On the other hand, I am still quite unsure about all of the remarks in bold. For example, if I close my eyes, focus intensely, and push through tunnels of mental images of peaceful natural landscapes, I can modulate the heart organ and blood flow through the nervous system, which will feed back certain conscious sensations. These are nerves that extend beyond the brain and head region into the lower body. All of that could be physically detected as well. So I'm not sure, phenomenologically speaking, how we could say this nervous activity has little to do with the life of perception and ideation.
But perhaps you are still speaking about something different?
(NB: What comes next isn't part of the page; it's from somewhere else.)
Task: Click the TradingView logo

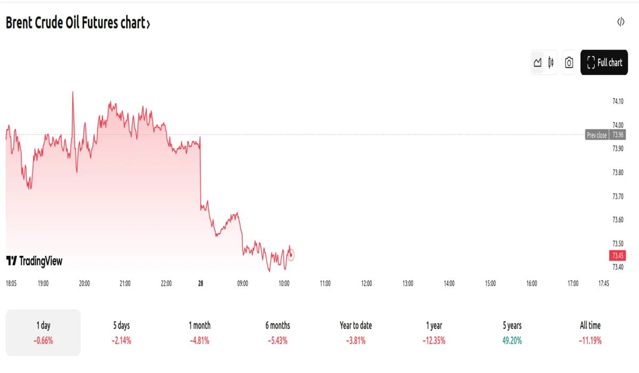Action: pos(34,261)
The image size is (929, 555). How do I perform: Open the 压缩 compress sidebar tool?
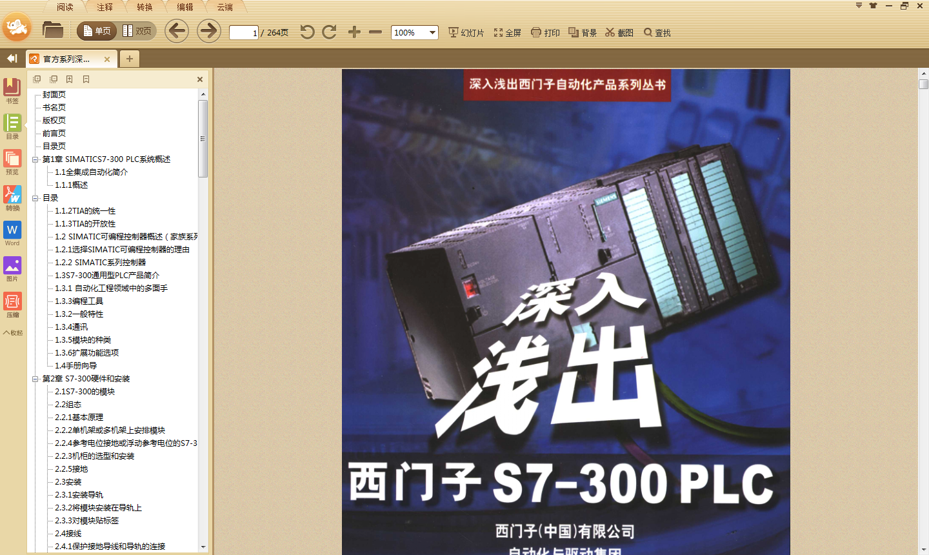(x=12, y=305)
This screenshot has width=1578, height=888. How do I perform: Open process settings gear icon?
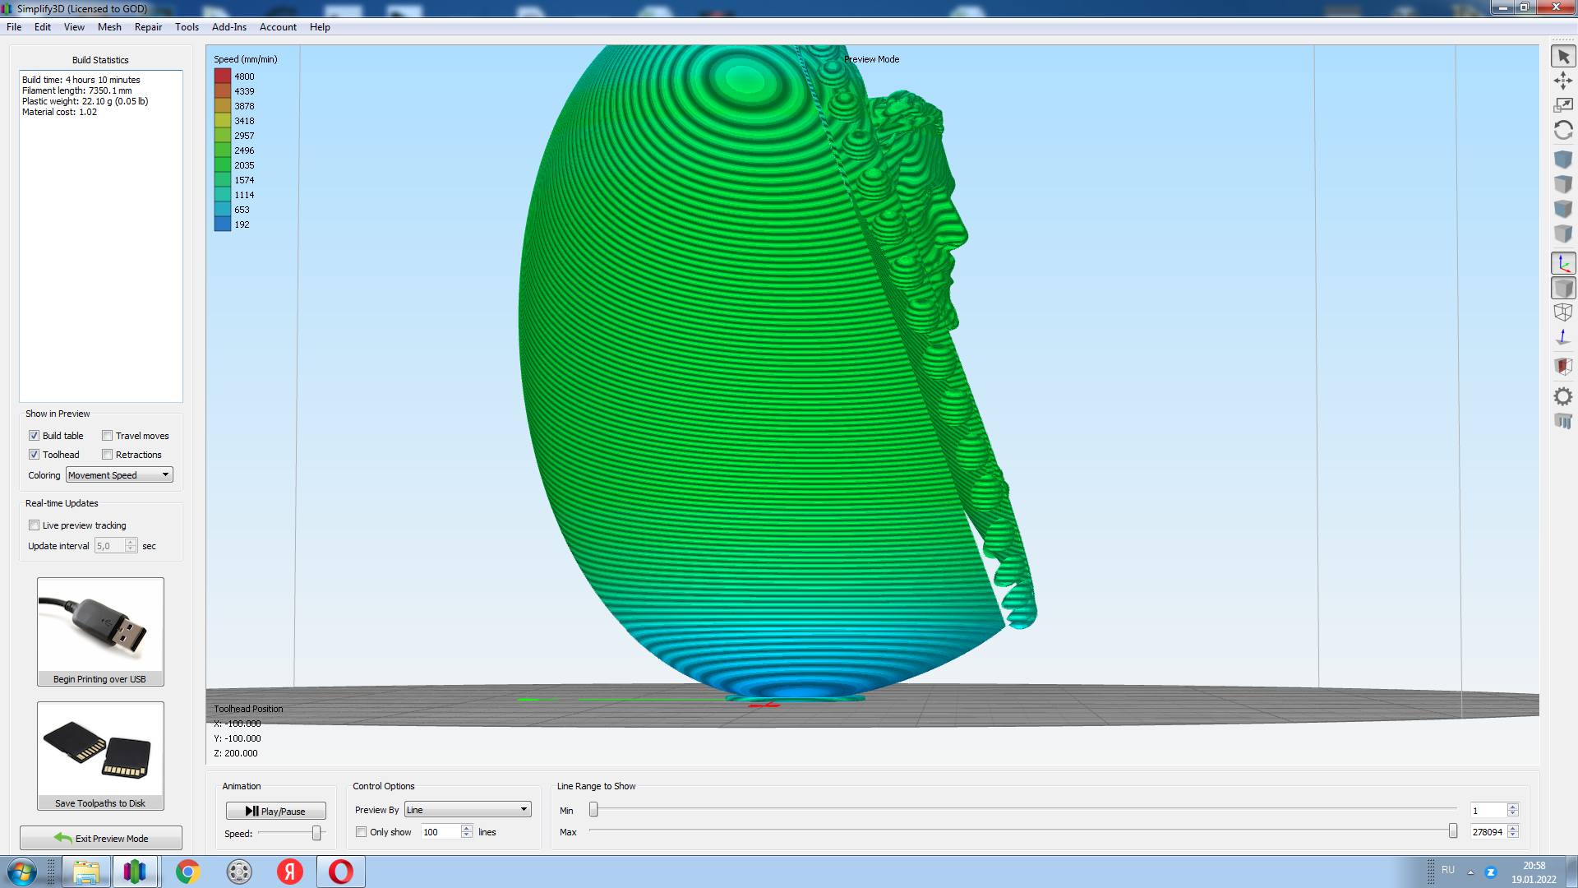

Right, that makes sense to me. I suppose that the key goal of a Waldorf education is to instill the optimal soul and intellectual qualities, through a curriculum based on a deep spiritual understanding of the developmental phases of early life, so that the soul remains mostly receptive to the perspective shift in later life, no matter what field of inquiry it ends up working in and contemplating. I can see how a similar educational initiative could be extended to adolescence and early adulthood.Regarding the confidence in the spreading of proper conceptual foundations in education, I agree with you. It’s difficult to imagine how it could work out in real life without causing confusion, mocking and rejection. In what I wrote I was conveying what I understand as Steiner’s intention, or at least general purpose, rather than my convictions. In defense of such purposes however, we can observe that Waldorf school is a concrete example of an education that (when conducted properly) doesn’t put a spanner in the works of possible future spiritual-scientific learning, without imposing it at the same time. And since it is clear that young people need not only a holistic primary school, but as they grow, also a scientific and/or artistic higher education before they can possibly begin any esoteric schooling (for age reasons), the question arises, from an anthroposophical perspective, of how to offer a higher education that is not too damaging and dogmatic in its conceptual approaches. I believe Steiner in his ideal line of work was planning to develop his educational initiatives beyond the education of the child, to extend the initiatives to higher studies. Personally, I don’t have the confidence you mention. I would have no idea where to begin. But Steiner certainly did, and I believe we should remain somewhat optimistic when contemplating the possibilities for Anthroposophy to offer less materialistic conceptual foundations to the uninitiated youth, even in our degenerating world.